One of the most common mistakes is adding children in the wrong order when using the "first node of each level" approach. If you're checking q[0] to get the rightmost node, you must add children in right-to-left order (right child first, then left child). However, the provided code actually has this issue - it adds left child first, then right child, which would give us the LEFT side view instead of the RIGHT side view.

Incorrect approach (gives left side view):

if current_node.left:
    queue.append(current_node.left)
if current_node.right:
    queue.append(current_node.right)

Correct approach for right side view when using q[0]:

if current_node.right:
    queue.append(current_node.right)
if current_node.left:
    queue.append(current_node.left)

2. Misunderstanding When to Capture the Rightmost Node

The code checks if i == level_size - 1 to capture the last node processed at each level. This works correctly with standard left-to-right BFS traversal. However, if you're trying to use the q[0] approach mentioned in the solution description, you should capture the node at the beginning of each level processing, not during the iteration.

Alternative correct approach using q[0]:

while queue:
    level_size = len(queue)
    # Capture the first node (rightmost if children added right-to-left)
    result.append(queue[0].val)
  
    for _ in range(level_size):
        current_node = queue.popleft()
        # Add right child first for next level
        if current_node.right:
            queue.append(current_node.right)
        if current_node.left:
            queue.append(current_node.left)

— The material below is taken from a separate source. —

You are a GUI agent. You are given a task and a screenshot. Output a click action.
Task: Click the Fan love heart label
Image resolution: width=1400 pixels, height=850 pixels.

3. Not Preserving Level Size Before Processing

A critical mistake is not storing len(queue) before starting to process nodes at each level. If you use range(len(queue)) directly without storing it first, and the queue length changes during iteration, you'll process nodes from different levels together.

Incorrect:

for i in range(len(queue)):  # Don't evaluate len(queue) each iteration
    current_node = queue.popleft()
    # ... add children

Correct:

level_size = len(queue)  # Store the size first
for i in range(level_size):
    current_node = queue.popleft()
    # ... add children

4. Complete Corrected Solution

Here's the properly corrected version that actually returns the right side view:

def rightSideView(self, root: Optional[TreeNode]) -> List[int]:
    result = []
    if root is None:
        return result
  
    queue = deque([root])
  
    while queue:
        level_size = len(queue)
      
        for i in range(level_size):
            current_node = queue.popleft()
          
            # Capture the last node at this level (rightmost)
            if i == level_size - 1:
                result.append(current_node.val)
          
            # Add children left-to-right for standard BFS
            if current_node.left:
                queue.append(current_node.left)
            if current_node.right:
                queue.append(current_node.right)
  
    return result